After yesterday’s post I broke my eating regiment again. I woke up knowing I needed to do more. Over eating just isn’t for me and only occurs at night time. So as usual I did more research. I want an online support community and in time I’ll invest in building one. For now, I came across oa.org, a non profit that offers 12 step sessions for over eaters. They have twelve steps with twelve principles plus twelve traditions that tie them internationally to the same regulations.
Here’s what I found (visit the site for more info):
OA is not just about weight loss, weight gain or maintenance, or obesity or diets. It addresses physical, emotional and spiritual well-being. It is not a religious organization and does not promote any particular diet.
Steps:
The Twelve Steps of Overeaters Anonymous
We admitted we were powerless over food — that our lives had become unmanageable.
Came to believe that a Power greater than ourselves could restore us to sanity.
Made a decision to turn our will and our lives over to the care of God as we understood Him.
Made a searching and fearless moral inventory of ourselves.
Admitted to God, to ourselves and to another human being the exact nature of our wrongs.
Were entirely ready to have God remove all these defects of character.
Humbly asked Him to remove our shortcomings.
Made a list of all persons we had harmed and became willing to make amends to them all.
Made direct amends to such people wherever possible, except when to do so would injure them or others.
Continued to take personal inventory and when we were wrong, promptly admitted it.
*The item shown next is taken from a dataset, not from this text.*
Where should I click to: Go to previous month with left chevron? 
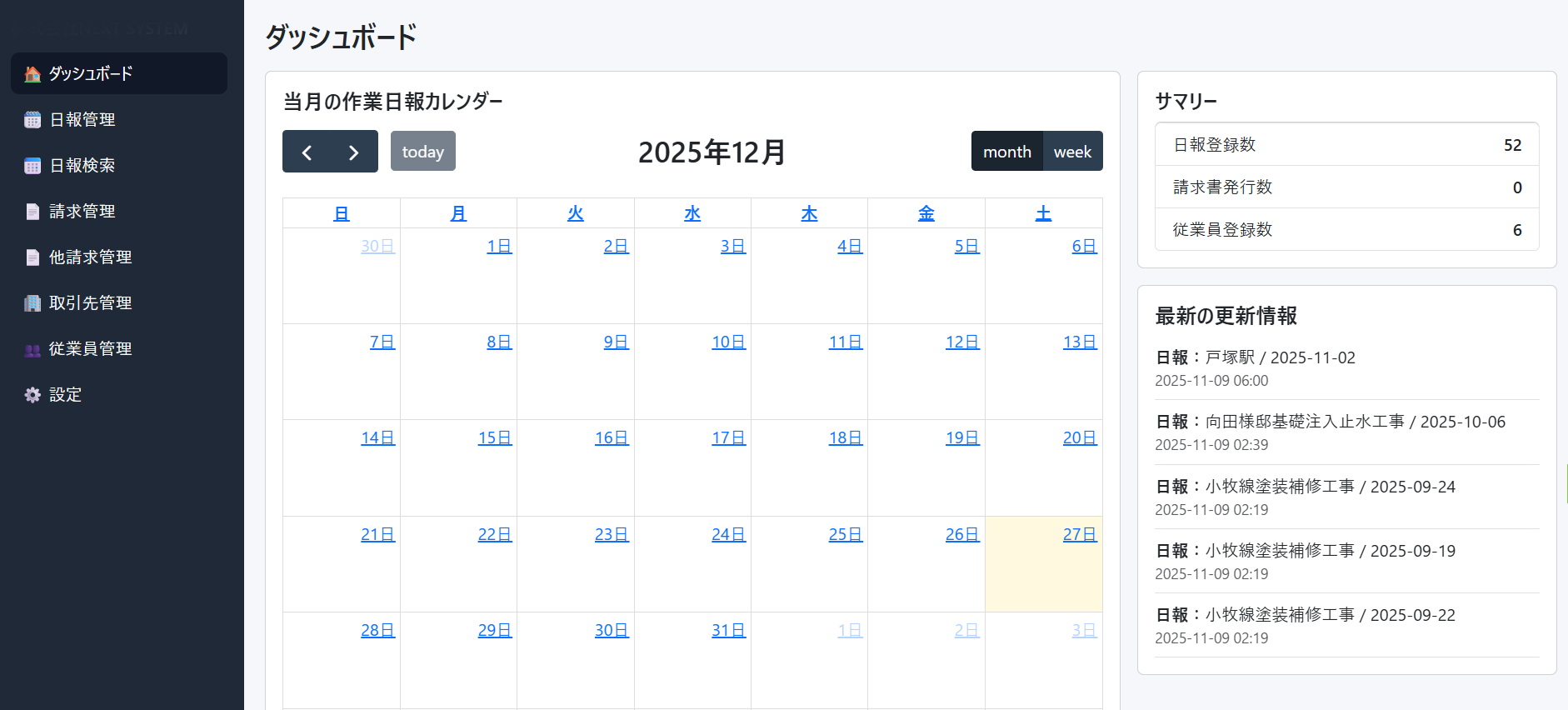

Sought through prayer and meditation to improve our conscious contact with God as we understood Him, praying only for knowledge of His will for us and the power to carry that out.
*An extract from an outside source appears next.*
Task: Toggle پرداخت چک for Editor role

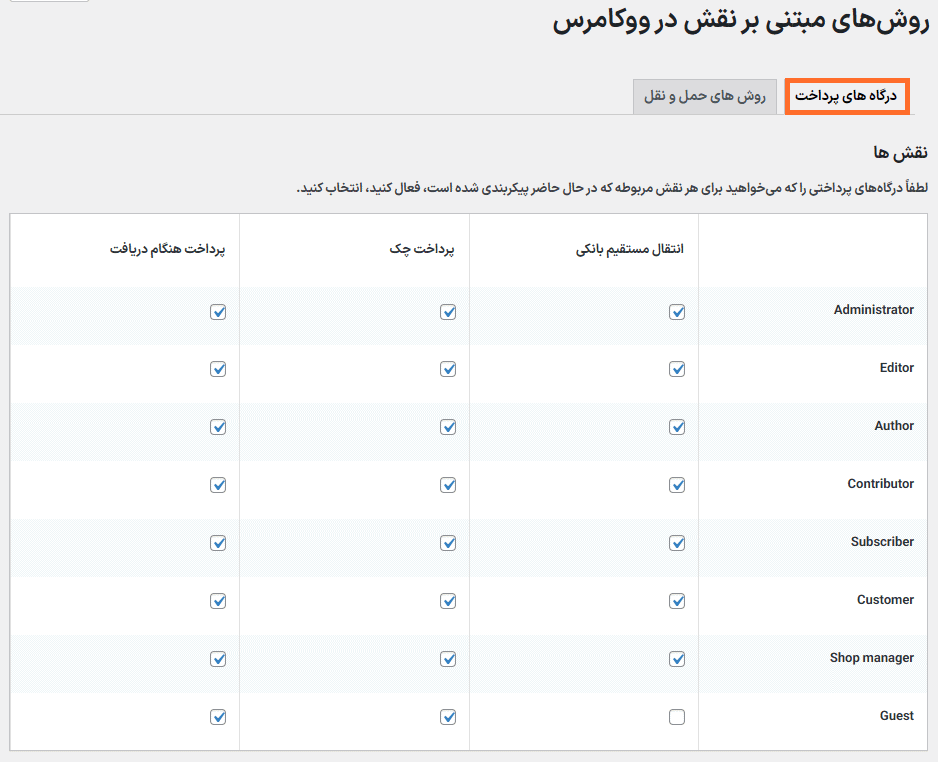Action: pos(448,369)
Having had a spiritual awakening as the result of these Steps, we tried to carry this message to compulsive overeaters and to practice these principles in all our affairs.
Principles:
Step One: Honesty
Step Two: Hope
Step Three: Faith
Step Four: Courage
Step Five: Integrity
Step Six: Willingness
Step Seven: Humility
Step Eight: Self-discipline
Step Nine: Love for others
Step Ten: Perseverance
Step Eleven: Spiritual Awareness
Step Twelve: Service
Traditions:
Our common welfare should come first; personal recovery depends upon OA unity.
For our group purpose there is but one ultimate authority — a loving God as He may express Himself in our group conscience. Our leaders are but trusted servants; they do not govern.
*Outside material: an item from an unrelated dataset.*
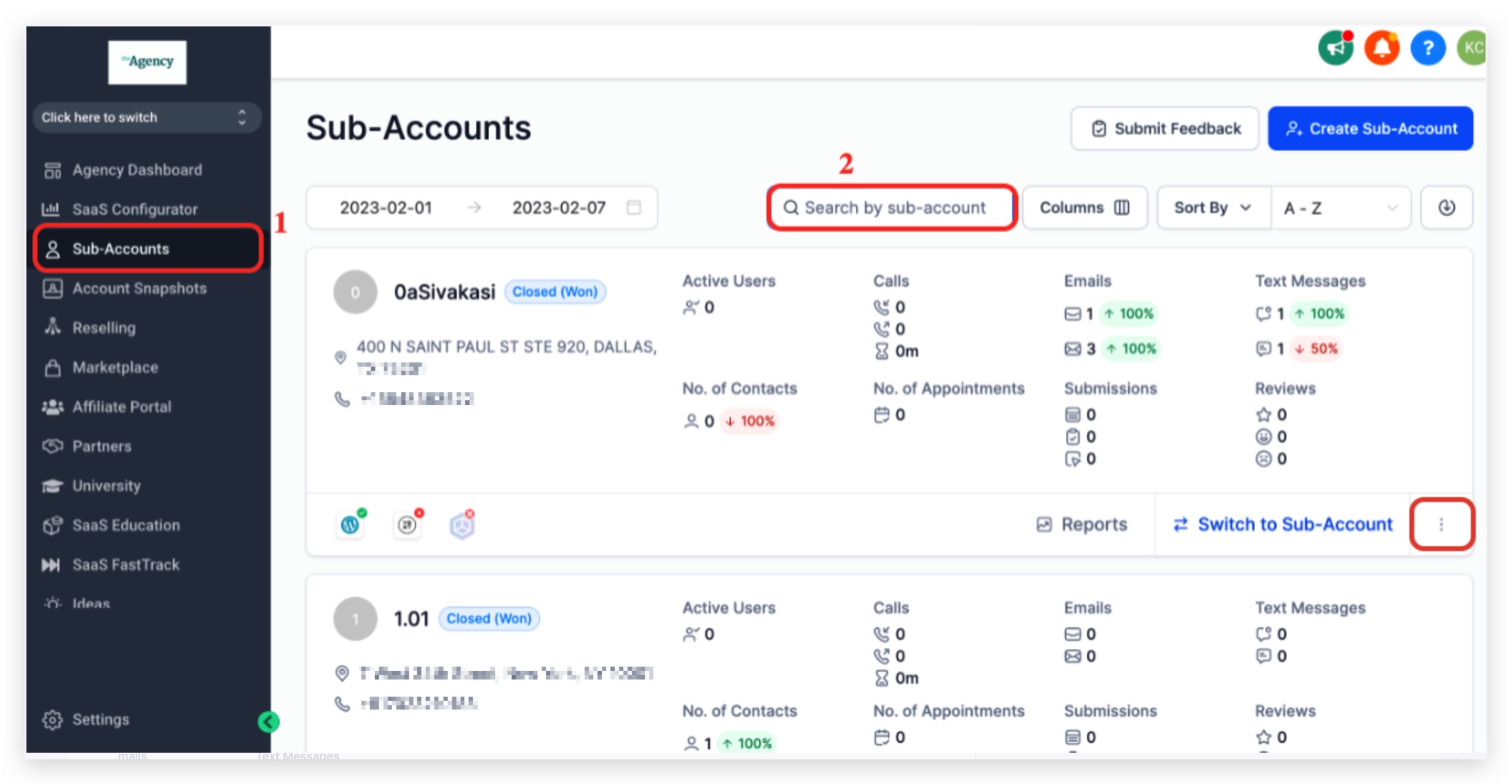Click the KC user avatar
Viewport: 1512px width, 784px height.
[1472, 48]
The only requirement for OA membership is a desire to stop eating compulsively.
Each group should be autonomous except in matters affecting other groups or OA as a whole.
Each group has but one primary purpose — to carry its message to the compulsive overeater who still suffers.
An OA group ought never endorse, finance or lend the OA name to any related facility or outside enterprise, lest problems of money, property and prestige divert us from our primary purpose.
Every OA group ought to be fully self-supporting, declining outside contributions.
Overeaters Anonymous should remain forever non-professional, but our service centers may employ special workers.
OA, as such, ought never be organized; but we may create service boards or committees directly responsible to those they serve.
Overeaters Anonymous has no opinion on outside issues; hence the OA name ought never be drawn into public controversy.
Our public relations policy is based on attraction rather than promotion; we need always maintain personal anonymity at the level of press, radio, films, television and other public media of communication.
Anonymity is the spiritual foundation of all these Traditions, ever reminding us to place principles before personalities.

I do get a religious vibe even tho the website says they have no political or religious views. I know for some that may pose as something you want to take into consideration. It’s free, I think it’s worth looking into maybe even attending a meeting? I’m going to see if I can join a local program, it’ll definitely help and it couldn’t hurt.